Annotationen zu den Zeugen Jehovas

Grünauer Str.

Berlin ist, geographisch gesehen, eine große Stadt. Unter anderem gibt es in ihr, an unterschiedlichen Standorten, gleich drei Straßen, die sich Grünauer Str. nennen. Ein Ortsunkundiger, der nicht auch die dazugehörige Postleitzahl beachtet, kann Gefahr laufen, nicht zum gewünschten Ziele zu gelangen. In einer dieser Grünauer Straßen gibt es auch eine Nr. 104. In eben dieser besagten Nummer hat auch die „Religionsgemeinschaft der Zeugen Jehovas in Deutschland" ihren Sitz.

Ihr Schild am unscheinbaren Eingang klärt den Interessenten darüber auf, dass man dort nicht immer zu sprechen ist. Nein - es sind vorgeschriebene „Bürozeiten" zu beachten. Nicht immer war die vorgenannte „… in Deutschland" an diesem illustren Ort ansässig. Es gab eine Zeit davor, da war sie in Berlin-Karlshorst (Heiligenbeiler Str. 27) ansässig. Noch ein paar Jahre davor, nannte man sich dort auch noch anders; nämlich „Religionsgemeinschaft der Zeugen Jehovas in der DDR". Aber diese Bezeichnung war nur kurzzeitig, denn die DDR pflegte sich anschließend in „Wohlgefallen" aufzulösen. Also wurde flugs aus der DDR eben Deutschland - auch bei den Zeugen Jehovas.

Die seinerzeitige Karlshorster Immobilie wurde den Zeugen Jehovas auch mit Unterstützung der DDR-Regierung vermittelt. Dem gebürtigen Ostberliner sagte diese Anschrift einiges. So wusste er auch, dass die dortige Gegend eine Art heimliches Diplomatenviertel war. Wer sich näher für diese Gegend interessierte, der konnte registrieren, dass nur eine Querstraße weiter, auch das Mitteleuropäische Exarchat der Russisch-orthodoxen Kirche seinen Sitz hatte (bzw. noch hat). Inklusive der Redaktionsanschrift der (deutschsprachigen) Zeitschrift „Stimme der Orthodoxie".

Aber anscheinend fühlten sich die Zeugen Jehovas in dieser Gegend nicht sonderlich wohl. Gar in Tuchfühlung mit der Russisch Orthodoxen Kirche leben zu müssen, dass entsprach wohl nicht ihrem Geschmack. Also baute man sich eine neue Zentrale, mit großem furchteinflossendem schmiedeeisernem Tor, auf das auch ja gar Unbefugter etwa auf das Hofgelände gelangt, wo man den eigenen Fuhrpark stationiert hat. Da man sich gewahr wurde, dass es mit Königreichssälen auf dem Territorium des ehemaligen Ostberlin schlecht bestellt ist, so wählte man für diesen neuen Standort auch wieder das ehemalige Ostberlin aus. So hat man es denn in der Gegenwart schon zu sage und schreibe drei Königreichssälen mit geographischem Standort im ehemaligen Ostberlin gebracht. Oder soll man lieber doch sagen zu zweieinhalb?

Gezeigte Zeilen
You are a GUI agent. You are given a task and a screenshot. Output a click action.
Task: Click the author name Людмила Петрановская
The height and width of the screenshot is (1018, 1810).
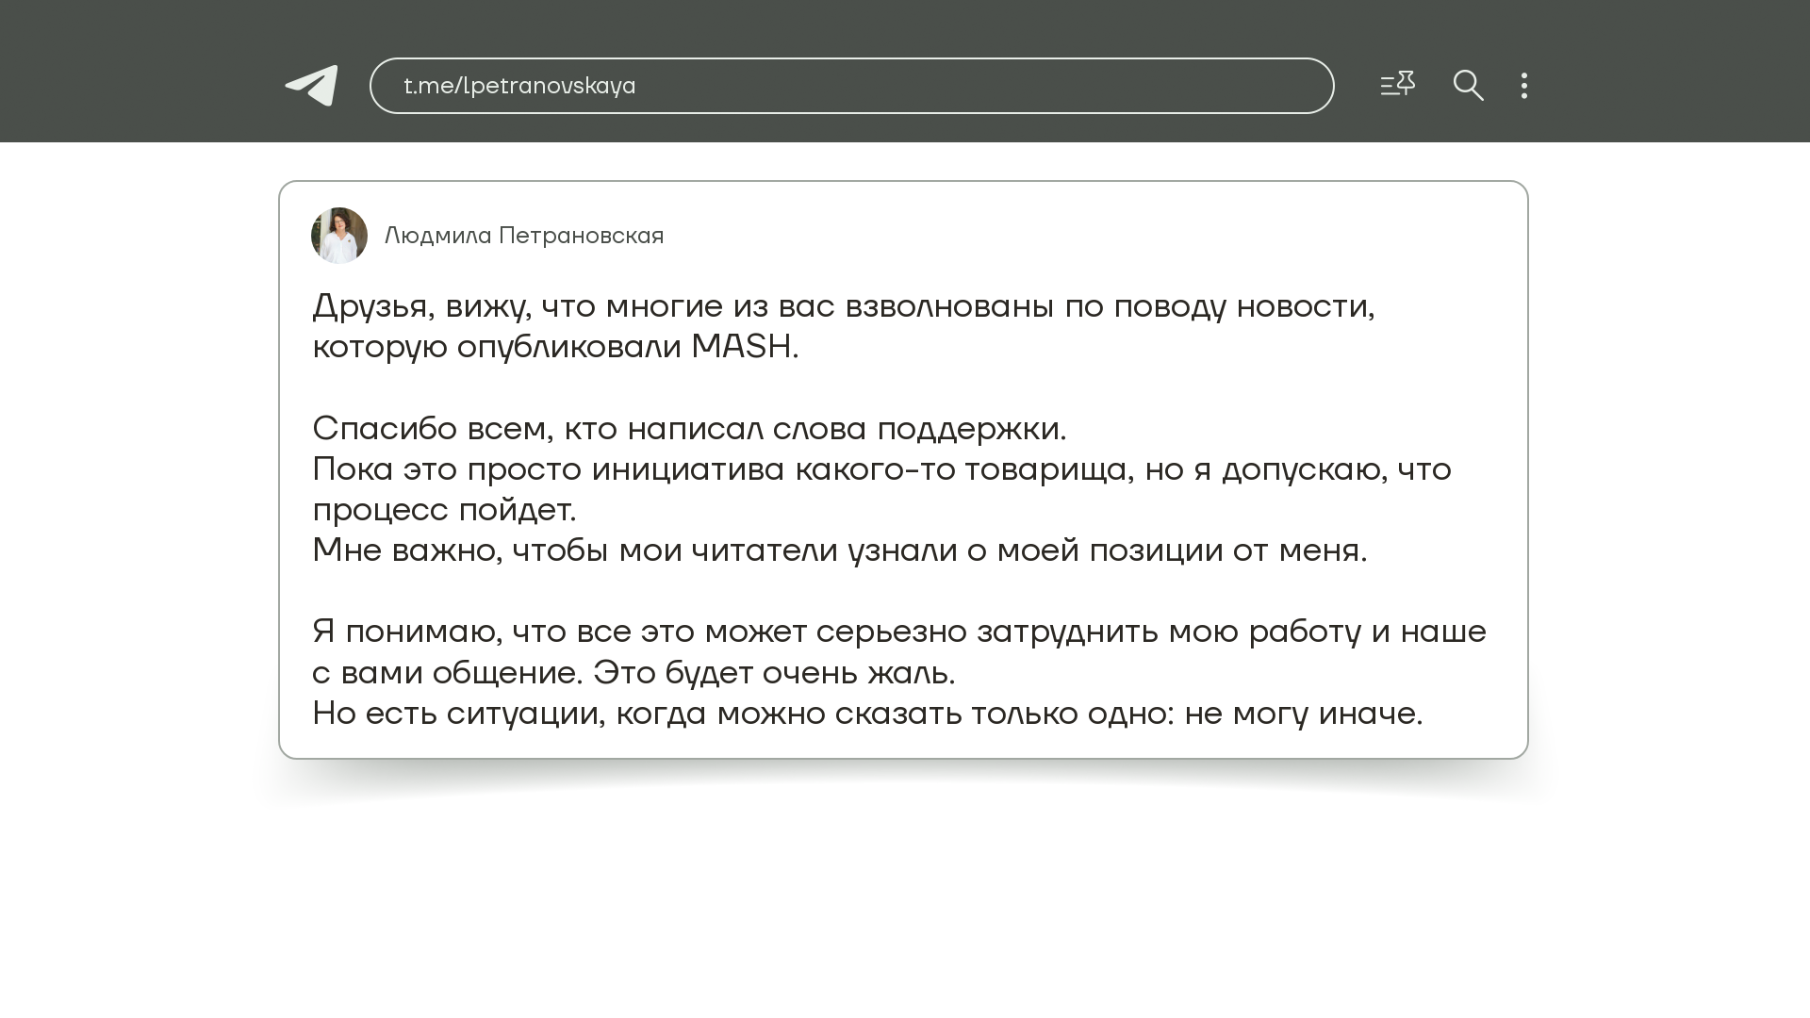pos(524,236)
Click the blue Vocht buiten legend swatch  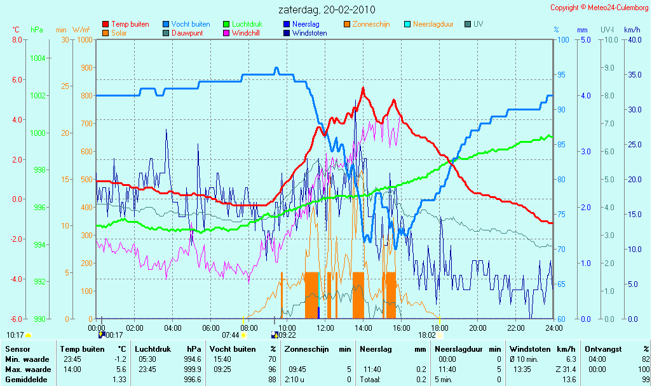coord(166,25)
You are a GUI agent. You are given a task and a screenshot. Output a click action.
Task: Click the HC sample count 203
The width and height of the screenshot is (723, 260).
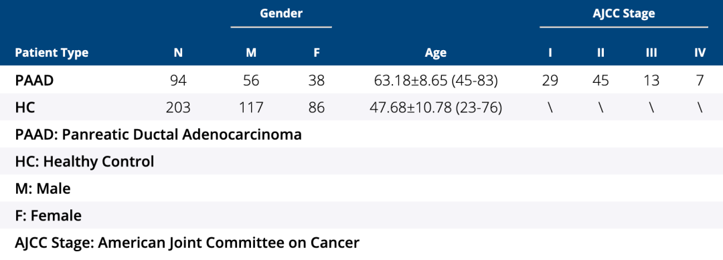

Aufgabe
Schreib alle Ausdrücke heraus, die im Text über die Zeugen Jehovas in Berlin in Anführungszeichen stehen.

Lösung
- „Religionsgemeinschaft der Zeugen Jehovas in Deutschland"
- „Bürozeiten"
- „… in Deutschland"
- „Religionsgemeinschaft der Zeugen Jehovas in der DDR"
- „Wohlgefallen"
- „Stimme der Orthodoxie"